▸ Tâche donnée 1: Dans les entrées, modifiez tout ce qui va de la ligne contenant « Click the Top » jusqu'à celle contenant « [x=1432, y=426] », toutes deux comprises, en remplaçant « How do I perform » par « How should I perform » sans rien changer d'autre.

▸ Extrait du document:
══════════

Mes souvenirs datent de plus de soixante ans, ils sont sans doute déformés par le temps. Correspondent-ils à la situation actuelle ? j’en doute mais serais étonné que l’état d’esprit qui les sous-tend ait beaucoup changé.
Gymnasium
Le Gymnasium est l’équivalent des lycées ou collèges français. À Bâle, le « RG » (Realgymnasium) est l’intermédiaire entre le HG, Humanistisches Gymnasium (latin-grec, peu ou pas de sciences exactes) et le MNG Mathematisch-Naturwissenschaftliches Gymnasium (pas de latin).
Changement de collège
Dérogations
Les élèves bâlois pratiquent une écriture inventée par un instituteur local et portant son nom, Hulliger. Outre son esthétique discutable elle a surtout le désavantage de ralentir le scripteur. Les « Français » vont en être dispensés.
Lorsqu’un élève fait une opération de calcul au tableau, il doit énoncer à haute voix chaque étape. Comme les nombres de 21 à 99 s’énoncent en allemand dans l’ordre inverse du nôtre, nous autres » Français » peinons et sommes aussi rapidement dispensés. Ces dérogations sont accordées sans que nous ne les demandions, simplement après observation par le prof.
Au Realgymnasium, je fus affecté d’office à l’équivalent de notre quatrième. En Suisse alémanique, les classes sont composées d’élèves du même âge.
À l’entrée du secondaire, on compose un groupe homogène et on le mène tel quel au niveau du baccalauréat. On ne pratique pas l’émulation par le classement ; les notes vont de 1 à 6 (ensemble diophantien), un devoir réussi est noté 6. Les élèves les plus importants pour les profs sont ceux que nous appellerions les cancres, mais ici on les considère seulement comme plus lents.

══════════

▸ Données d'entrée:
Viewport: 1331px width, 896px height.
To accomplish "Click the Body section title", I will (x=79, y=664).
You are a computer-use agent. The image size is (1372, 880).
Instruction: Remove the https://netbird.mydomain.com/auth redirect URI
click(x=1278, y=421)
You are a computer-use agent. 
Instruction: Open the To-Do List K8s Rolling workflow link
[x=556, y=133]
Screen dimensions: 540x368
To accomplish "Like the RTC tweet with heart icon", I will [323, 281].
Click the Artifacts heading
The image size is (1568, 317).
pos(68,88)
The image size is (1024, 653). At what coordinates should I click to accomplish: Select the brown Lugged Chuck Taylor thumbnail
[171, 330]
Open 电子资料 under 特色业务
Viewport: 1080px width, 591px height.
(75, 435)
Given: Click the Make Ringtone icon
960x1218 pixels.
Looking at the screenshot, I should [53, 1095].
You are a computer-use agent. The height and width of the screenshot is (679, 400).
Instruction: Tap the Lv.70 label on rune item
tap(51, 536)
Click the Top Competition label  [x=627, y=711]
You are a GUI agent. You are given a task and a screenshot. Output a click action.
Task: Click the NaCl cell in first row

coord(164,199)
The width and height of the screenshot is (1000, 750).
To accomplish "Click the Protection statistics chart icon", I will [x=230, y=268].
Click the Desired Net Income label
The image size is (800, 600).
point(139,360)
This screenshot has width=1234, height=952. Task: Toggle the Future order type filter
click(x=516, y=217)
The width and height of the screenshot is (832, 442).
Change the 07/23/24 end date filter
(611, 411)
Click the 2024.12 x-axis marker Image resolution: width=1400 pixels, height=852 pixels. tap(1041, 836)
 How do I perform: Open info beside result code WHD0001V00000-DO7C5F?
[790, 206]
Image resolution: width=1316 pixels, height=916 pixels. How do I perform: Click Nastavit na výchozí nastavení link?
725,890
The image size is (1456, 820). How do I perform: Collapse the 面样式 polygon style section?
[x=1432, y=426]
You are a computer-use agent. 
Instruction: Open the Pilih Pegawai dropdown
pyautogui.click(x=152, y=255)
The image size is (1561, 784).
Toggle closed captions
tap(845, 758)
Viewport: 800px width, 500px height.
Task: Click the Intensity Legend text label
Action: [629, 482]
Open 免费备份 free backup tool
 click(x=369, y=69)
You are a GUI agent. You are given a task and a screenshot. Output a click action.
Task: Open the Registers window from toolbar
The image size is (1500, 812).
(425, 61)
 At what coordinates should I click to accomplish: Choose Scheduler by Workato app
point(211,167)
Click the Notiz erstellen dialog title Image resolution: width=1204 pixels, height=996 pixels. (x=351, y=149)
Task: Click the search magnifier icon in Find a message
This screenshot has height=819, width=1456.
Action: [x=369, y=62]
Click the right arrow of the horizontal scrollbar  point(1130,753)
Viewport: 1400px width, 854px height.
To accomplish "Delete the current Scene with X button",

══════════

▸ Tâche donnée 2: Traduisez en anglais la phrase suivante de l'extrait sur le Gymnasium de Bâle : « En Suisse alémanique, les classes sont composées d’élèves du même âge. »

▸ Résultat 1:
Click the Top Competition label  [x=627, y=711]
You are a GUI agent. You are given a task and a screenshot. Output a click action.
Task: Click the NaCl cell in first row

coord(164,199)
The width and height of the screenshot is (1000, 750).
To accomplish "Click the Protection statistics chart icon", I will [x=230, y=268].
Click the Desired Net Income label
The image size is (800, 600).
point(139,360)
This screenshot has width=1234, height=952. Task: Toggle the Future order type filter
click(x=516, y=217)
The width and height of the screenshot is (832, 442).
Change the 07/23/24 end date filter
(611, 411)
Click the 2024.12 x-axis marker Image resolution: width=1400 pixels, height=852 pixels. tap(1041, 836)
 How should I perform: Open info beside result code WHD0001V00000-DO7C5F?
[790, 206]
Image resolution: width=1316 pixels, height=916 pixels. How should I perform: Click Nastavit na výchozí nastavení link?
725,890
The image size is (1456, 820). How should I perform: Collapse the 面样式 polygon style section?
[x=1432, y=426]

▸ Résultat 2: In German-speaking Switzerland, classes are made up of students of the same age.